# VapeCon 2016 -Tickets



## Rob Fisher

VapCon 2016 Tickets go on sale from tomorrow night! Yeah Baby! 

Watch this space for details and links!

Reactions: Like 8 | Winner 7


----------



## shaunnadan

So much of excitement !!!

Reactions: Agree 1


----------



## DS_vaper

I wish there could b something like this in cape town 

Sent from my SM-N9005 using Tapatalk


----------



## Silver

Hi all

Despite our enthusiasm, we had some technical gremlins that crept in regarding the online sale of tickets  
We need to make some changes and get it perfect.

Online ticket sales will only be going live next week...
Sincere apologies for the delay 

Nevertheless, have a great weekend everyone!

Reactions: Thanks 2


----------



## brotiform

Thanks @Silver , look forward to it

Reactions: Like 1


----------



## SAVaper

No problem. We can't wait.

Reactions: Like 1


----------



## Rob Fisher

Rock and Roll my Peeps! Seeya at VapeCon! R50 online and R70 at the door! Get your tickets now!

https://itickets.co.za/events/360911.html

Reactions: Winner 9


----------



## shaunnadan

ITS ON LIKE DONKEY KONG!!!

Reactions: Like 1 | Winner 3


----------



## PsyCLown

Are there limited tickets or would we be able to purchase tickets online in August still?


----------



## zadiac

PsyCLown said:


> Are there limited tickets or would we be able to purchase tickets online in August still?

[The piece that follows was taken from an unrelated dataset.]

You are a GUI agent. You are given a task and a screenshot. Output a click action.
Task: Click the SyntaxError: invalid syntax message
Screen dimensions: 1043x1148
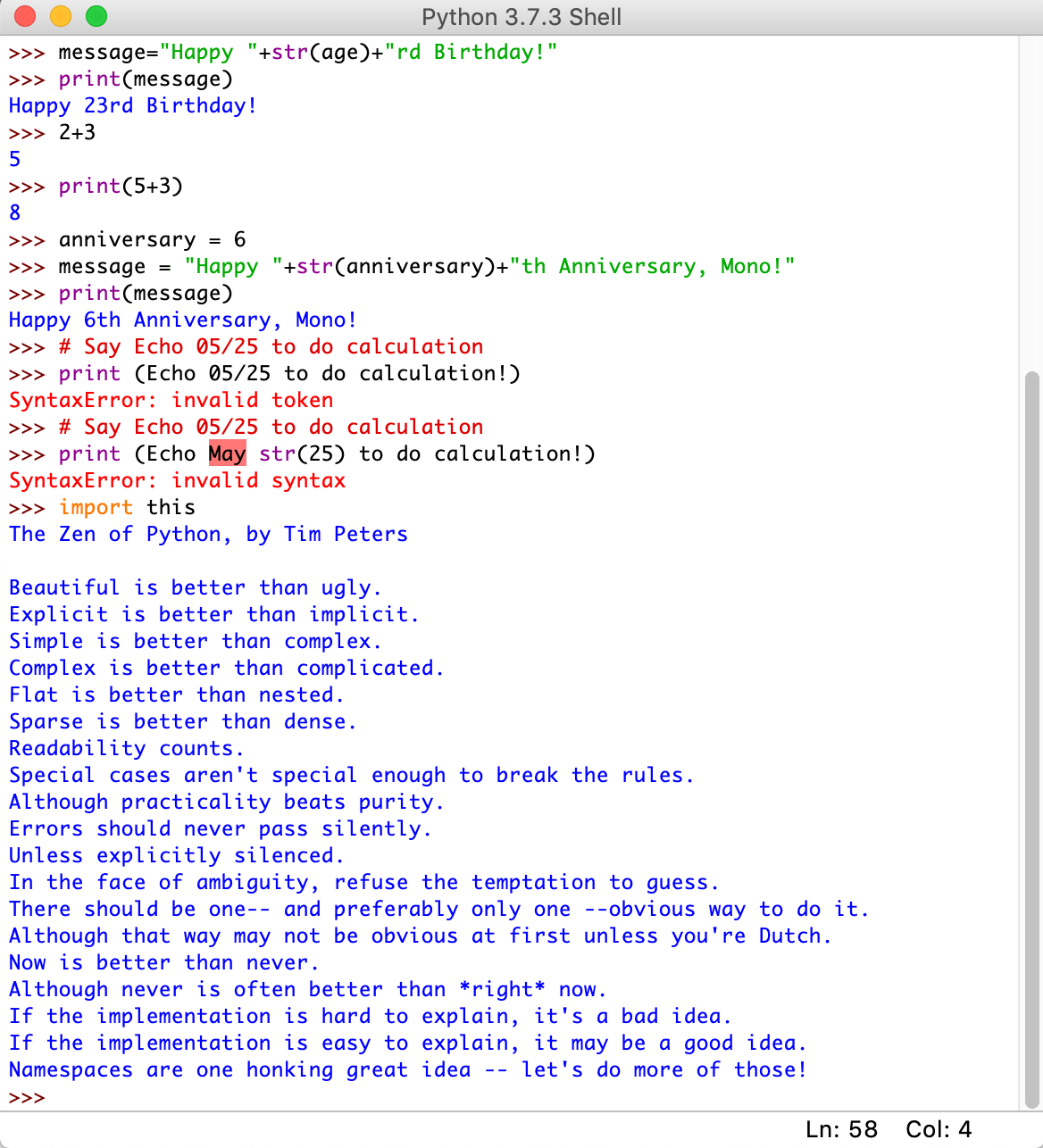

No bud. You'll be able to purchase as well as at the door on the day. Don't worry

Reactions: Agree 1


----------



## kimbo

On the good price

Reactions: Like 1 | Agree 1


----------



## Willyza

Did this this morning 
WoW so easy 
Just a question:- 
I have my ticket on my phone will that be accepted or must I print it ?

Reactions: Thanks 1


----------



## Silver

Willyza said:


> Did this this morning
> WoW so easy
> Just a question:-
> I have my ticket on my phone will that be accepted or must I print it ?



Thanks @Willyza 
Good question
We will get back to you on that


----------



## Silver

Willyza said:


> Did this this morning
> WoW so easy
> Just a question:-
> I have my ticket on my phone will that be accepted or must I print it ?



Hi @Willyza
Sorry for the late reply
Best to print it out. The ticket reader apparently can have issues reading the ticket on the cell phone screen.

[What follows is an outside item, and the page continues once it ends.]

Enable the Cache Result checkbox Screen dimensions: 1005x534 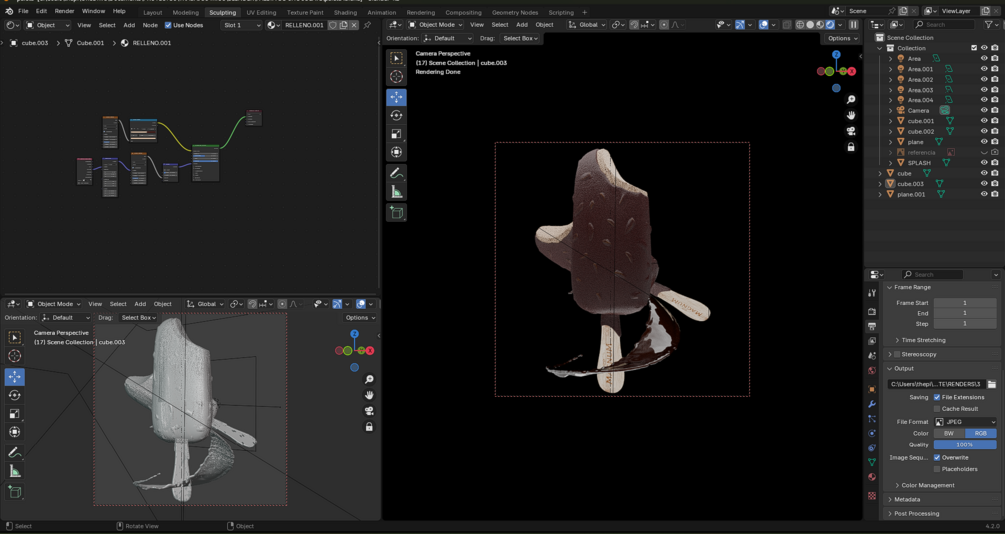tap(937, 409)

Just a reminder to all, VapeCon 2016 tickets are on sale now
*Buy online and save*
R50 per ticket online
https://itickets.co.za/events/360911.html

Tickets can also be purchased at the door but they will cost R70

Reactions: Like 1 | Winner 1


----------



## Willyza

Thanks, Will do

Reactions: Like 1


----------



## theyettie

Willyza said:


> Did this this morning
> WoW so easy
> Just a question:-
> I have my ticket on my phone will that be accepted or must I print it ?



Very good you bring this up.

We were at an event last year where you purchased tickets through itickets, there was a huge separate queue for people that didn't print the tickets as well as people with printed tickets that didn't scan.

So print the tickets as best you can to avoid hassles on the day.

Hope everyone reads this!!!

Reactions: Like 1 | Thanks 2


----------



## Silver

The VapeCon team has a special announcement to make



*Buy 5 tickets online and get 1 ticket free!*

That's right. If you buy *5 tickets for R250 *(R50 ea) you will get a *6th ticket for free!*
That means only R41.67 per ticket - or a saving just short of 17% - and a much larger saving on the tickets at the door.
This is a great way to get a bunch of tickets for your family and friends - and save while doing it. No excuse not to be at VapeCon 2016!

So get to itickets now and purchase your tickets online and save
https://itickets.co.za/events/360911.html
The promotion has been loaded. (Just select five tickets and you will get a sixth.)

Reactions: Winner 4


----------



## incredible_hullk

Sooooo amped for this guys...this is gonna be awesome T minus 17 days to credit card destruction

Well done to the crew

Reactions: Like 1


----------



## Silver

Hi all

Dont forget the *Buy 5 get 1 free* promotion when it comes to VapeCon 2016 tickets

If you buy them beforehand online (R50) you can save versus the ticket price at the door (R70)

If you buy five tickets online and get the sixth one free, its an even bigger saving - works out to about R42 per ticket.

https://itickets.co.za/events/360911.html


----------



## SAVaper

Done
6 bought
6 people to run to different stalls for specials.

Reactions: Like 2 | Funny 3


----------



## Silver

Lol - I like your thinking @SAVaper !

Reactions: Like 1


----------



## Tisha

SAVaper said:


> Done
> 6 bought
> 6 people to run to different stalls for specials.



Thanks SAVAPER ( hubby) just remember your backpack i've already got mine...

Reactions: Like 1 | Funny 1


----------



## Guy13

Does this Iticket system accept debit cards?(Silly question i know) but for some reason my card does not want to go through, I have ordered online elsewhere with my card this morning, so no hassles there.....


----------



## PsyCLown

Aww yeah, just got the ticket for myself and @Firefly96 
Cannot wait until Saturday now ^^


----------